Broader, deliberate change
Moderator Mike Austin says many dairy groups across the country have raised the topics of Class I movers and the make allowance in discussions around pricing reform.
“I use the metaphor that you need to change the oil in a vehicle every 5000 -7000 miles, but then every 100,000 miles you have to change the timing belt. Most of these other groups say we need to only change the oil. But what about the timing belt? If we want to take this car another 100,000 miles, just changing the oil won’t get us there.
“If we only change make allowances the way some groups would likely want us to, we would see the Class III price drop $1.00/cwt. That’s a lot of money. And for dairy farmers to accept such a change, they need to know that really is necessary and its the best possible reform package. In my mind, that’s a standalone issue,” said Bozic, stressing the need for a broad and open debate. “It needs to be part of a broader, deliberate change to give a new lease of life on federal orders and ensure fairness and contracting between producers and processors for the next decade.”
Edge has listed priorities that would achieve a workable solution for both farmers and milk processors:
-A more flexible system that gives each federal order the authority to operate its milkshed in a way that is sensible for that order.
-A standard set of “contracting principles” to make the pricing system more fair and equitable and strengthen trust between farmers and processors.

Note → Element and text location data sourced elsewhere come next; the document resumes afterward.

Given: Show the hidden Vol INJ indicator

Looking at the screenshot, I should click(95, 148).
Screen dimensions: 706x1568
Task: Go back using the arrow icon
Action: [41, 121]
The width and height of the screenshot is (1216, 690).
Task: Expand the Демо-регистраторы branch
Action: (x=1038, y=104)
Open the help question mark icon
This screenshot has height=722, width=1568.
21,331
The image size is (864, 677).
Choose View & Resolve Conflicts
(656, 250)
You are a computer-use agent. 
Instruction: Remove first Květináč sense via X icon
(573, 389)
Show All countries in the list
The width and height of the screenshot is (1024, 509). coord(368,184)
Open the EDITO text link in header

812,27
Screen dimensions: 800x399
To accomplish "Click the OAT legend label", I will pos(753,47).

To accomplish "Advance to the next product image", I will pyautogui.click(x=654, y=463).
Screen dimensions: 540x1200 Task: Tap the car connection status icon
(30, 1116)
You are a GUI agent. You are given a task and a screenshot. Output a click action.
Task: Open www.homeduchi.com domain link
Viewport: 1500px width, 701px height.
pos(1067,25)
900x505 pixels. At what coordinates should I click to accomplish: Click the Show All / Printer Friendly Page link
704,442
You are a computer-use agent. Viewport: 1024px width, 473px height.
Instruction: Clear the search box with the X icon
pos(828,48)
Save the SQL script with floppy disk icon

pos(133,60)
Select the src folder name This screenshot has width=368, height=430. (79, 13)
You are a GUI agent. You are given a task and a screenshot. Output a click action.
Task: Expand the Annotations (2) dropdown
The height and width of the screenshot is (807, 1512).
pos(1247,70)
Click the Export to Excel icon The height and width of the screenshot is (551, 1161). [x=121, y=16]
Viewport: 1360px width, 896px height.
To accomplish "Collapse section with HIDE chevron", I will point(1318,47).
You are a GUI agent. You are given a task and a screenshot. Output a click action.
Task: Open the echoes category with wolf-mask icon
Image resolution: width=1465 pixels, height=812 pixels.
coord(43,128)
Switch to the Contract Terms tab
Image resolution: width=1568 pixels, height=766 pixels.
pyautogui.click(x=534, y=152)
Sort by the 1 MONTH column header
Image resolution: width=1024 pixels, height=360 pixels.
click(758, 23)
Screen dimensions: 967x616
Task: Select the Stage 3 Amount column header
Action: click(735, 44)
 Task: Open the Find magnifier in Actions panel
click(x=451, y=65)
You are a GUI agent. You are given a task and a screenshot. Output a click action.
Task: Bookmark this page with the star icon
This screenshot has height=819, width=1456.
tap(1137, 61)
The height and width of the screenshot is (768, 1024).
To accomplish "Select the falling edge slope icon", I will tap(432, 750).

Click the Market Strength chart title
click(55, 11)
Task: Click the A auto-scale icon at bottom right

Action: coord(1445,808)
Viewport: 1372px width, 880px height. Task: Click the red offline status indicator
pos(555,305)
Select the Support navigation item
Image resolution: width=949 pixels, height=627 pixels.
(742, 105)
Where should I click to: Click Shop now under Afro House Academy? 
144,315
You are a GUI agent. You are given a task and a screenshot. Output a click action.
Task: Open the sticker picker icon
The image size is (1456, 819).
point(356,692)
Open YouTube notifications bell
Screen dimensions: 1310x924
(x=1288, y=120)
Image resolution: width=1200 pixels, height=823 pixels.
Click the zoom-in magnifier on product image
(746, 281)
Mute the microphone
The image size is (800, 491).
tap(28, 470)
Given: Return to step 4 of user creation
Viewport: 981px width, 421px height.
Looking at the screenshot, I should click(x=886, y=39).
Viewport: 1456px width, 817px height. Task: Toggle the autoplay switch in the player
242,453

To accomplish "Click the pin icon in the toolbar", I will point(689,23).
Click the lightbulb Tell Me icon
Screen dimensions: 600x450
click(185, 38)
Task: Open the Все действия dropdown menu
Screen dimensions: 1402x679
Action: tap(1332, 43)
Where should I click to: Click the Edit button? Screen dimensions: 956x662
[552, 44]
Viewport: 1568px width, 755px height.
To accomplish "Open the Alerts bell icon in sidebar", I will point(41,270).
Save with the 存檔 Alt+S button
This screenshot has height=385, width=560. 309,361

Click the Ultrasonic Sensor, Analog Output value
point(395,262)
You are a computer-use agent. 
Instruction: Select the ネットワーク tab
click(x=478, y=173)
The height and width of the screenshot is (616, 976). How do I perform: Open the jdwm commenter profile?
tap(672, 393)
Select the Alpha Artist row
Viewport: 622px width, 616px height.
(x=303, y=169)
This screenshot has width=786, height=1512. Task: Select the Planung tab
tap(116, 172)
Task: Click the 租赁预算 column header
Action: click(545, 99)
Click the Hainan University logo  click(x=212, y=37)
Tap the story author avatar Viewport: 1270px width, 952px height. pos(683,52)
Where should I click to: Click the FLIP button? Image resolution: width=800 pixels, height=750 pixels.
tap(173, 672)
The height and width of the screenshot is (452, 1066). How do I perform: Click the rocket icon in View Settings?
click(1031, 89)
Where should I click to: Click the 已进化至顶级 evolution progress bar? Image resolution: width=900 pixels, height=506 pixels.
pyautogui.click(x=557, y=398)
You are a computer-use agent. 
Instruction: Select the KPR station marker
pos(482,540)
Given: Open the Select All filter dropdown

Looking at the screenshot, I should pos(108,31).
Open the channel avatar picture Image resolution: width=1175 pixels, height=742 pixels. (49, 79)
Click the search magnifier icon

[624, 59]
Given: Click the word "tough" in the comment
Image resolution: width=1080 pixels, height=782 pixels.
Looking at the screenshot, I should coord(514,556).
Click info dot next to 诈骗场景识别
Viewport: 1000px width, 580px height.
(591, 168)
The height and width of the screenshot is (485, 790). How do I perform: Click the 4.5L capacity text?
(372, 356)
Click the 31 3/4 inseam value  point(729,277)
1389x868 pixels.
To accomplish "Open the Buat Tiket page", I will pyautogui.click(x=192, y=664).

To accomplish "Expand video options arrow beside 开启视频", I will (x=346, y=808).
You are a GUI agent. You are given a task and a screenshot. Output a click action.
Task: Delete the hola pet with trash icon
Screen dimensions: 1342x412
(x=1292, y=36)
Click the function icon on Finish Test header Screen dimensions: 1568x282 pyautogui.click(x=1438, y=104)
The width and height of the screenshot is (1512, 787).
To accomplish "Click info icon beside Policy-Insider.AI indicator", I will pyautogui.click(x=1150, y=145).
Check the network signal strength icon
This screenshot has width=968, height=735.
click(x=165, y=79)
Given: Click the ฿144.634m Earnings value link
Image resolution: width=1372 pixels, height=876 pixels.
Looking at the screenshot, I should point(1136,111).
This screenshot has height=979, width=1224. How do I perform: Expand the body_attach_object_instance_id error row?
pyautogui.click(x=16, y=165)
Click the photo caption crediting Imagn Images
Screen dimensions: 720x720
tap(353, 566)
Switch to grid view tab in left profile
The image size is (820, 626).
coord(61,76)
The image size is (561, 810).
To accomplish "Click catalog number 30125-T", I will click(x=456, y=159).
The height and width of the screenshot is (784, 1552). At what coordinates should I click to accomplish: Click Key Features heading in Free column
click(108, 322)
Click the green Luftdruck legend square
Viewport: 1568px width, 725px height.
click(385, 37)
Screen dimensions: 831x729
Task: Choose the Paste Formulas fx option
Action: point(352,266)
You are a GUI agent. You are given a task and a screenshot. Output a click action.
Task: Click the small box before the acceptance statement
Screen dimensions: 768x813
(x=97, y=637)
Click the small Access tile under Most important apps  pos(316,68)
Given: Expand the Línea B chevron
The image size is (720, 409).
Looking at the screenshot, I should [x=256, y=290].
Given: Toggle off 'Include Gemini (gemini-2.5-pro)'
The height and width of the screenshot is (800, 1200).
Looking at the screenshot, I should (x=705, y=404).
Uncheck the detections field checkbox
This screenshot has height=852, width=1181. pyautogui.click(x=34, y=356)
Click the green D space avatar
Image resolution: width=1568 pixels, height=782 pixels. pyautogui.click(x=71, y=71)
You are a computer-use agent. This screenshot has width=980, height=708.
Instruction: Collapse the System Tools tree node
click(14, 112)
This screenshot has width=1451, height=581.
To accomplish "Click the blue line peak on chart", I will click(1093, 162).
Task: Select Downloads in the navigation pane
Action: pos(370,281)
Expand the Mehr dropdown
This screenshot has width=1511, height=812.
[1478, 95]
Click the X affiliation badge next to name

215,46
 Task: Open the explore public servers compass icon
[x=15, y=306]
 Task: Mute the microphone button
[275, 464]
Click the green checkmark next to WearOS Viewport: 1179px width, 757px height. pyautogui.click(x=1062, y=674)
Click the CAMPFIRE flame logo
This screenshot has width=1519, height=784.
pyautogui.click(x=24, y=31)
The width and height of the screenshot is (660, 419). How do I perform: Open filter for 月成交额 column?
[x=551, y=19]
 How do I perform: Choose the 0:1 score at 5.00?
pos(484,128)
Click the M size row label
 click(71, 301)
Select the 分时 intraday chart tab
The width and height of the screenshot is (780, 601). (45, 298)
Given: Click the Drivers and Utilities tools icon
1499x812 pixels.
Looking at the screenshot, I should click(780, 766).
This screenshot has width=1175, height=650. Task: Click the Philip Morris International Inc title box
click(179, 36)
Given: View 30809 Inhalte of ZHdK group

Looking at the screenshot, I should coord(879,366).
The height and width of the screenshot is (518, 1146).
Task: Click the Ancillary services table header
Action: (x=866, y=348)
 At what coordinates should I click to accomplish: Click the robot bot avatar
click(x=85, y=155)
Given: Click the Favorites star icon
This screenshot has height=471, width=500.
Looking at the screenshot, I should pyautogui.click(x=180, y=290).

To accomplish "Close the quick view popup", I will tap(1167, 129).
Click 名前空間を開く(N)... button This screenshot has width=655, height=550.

Eliminate the federal order?
In the event the industry would eliminate the FMMO system, Bozic says Edge has the only fully developed proposal to address a “world like that”.
“Presently, anytime a processor depools, those federal orders do not exist for the farmer that is depooled. There is nothing at that point in time anymore that would ensure fair treatment of the producer, and sometimes there isn’t even a written contract between a producer and processor that would govern those situations,” he said. “So, depooling is an example of federal orders going away before our very eyes, bit by bit, month by month.”
He said Edge’s proposal will address situations where a processor is depooled or when federal orders “just go away”.
While the plan represents building blocks for a new structure, both Bozic and Davis says there is much to be discussed among many stakeholders including national groups representing processors, cooperatives and producers.
“We will need to have a national dialogue, and that the ideal of consensus is a noble one. And I hope it can be reached,” Bozic said.
Before any proposal can be implemented, Davis says there are some legislative hurdles to clear.
“The ‘Fairness in Contracting’ would need to become federal legislations, either in the Farm Bill or some other form,” he said. “The ‘Flexibility of Orders’ is really just a sentence or two that can be added to the enabling statute that underpins federal orders. And then all the nitty-gritty details can be figured out later at a hearing. But without that language in the federal statutes, our hands are tied. Even if USDA wanted to implement everything that Edge has proposed, they just don’t have the authority under the current federal statute.”
While Davis has been on both sides of the processor/producer coin, he understands that in order to make progress it will take stakeholders on both sides of the transaction to listen and learn from one another and understand the potential challenges they face.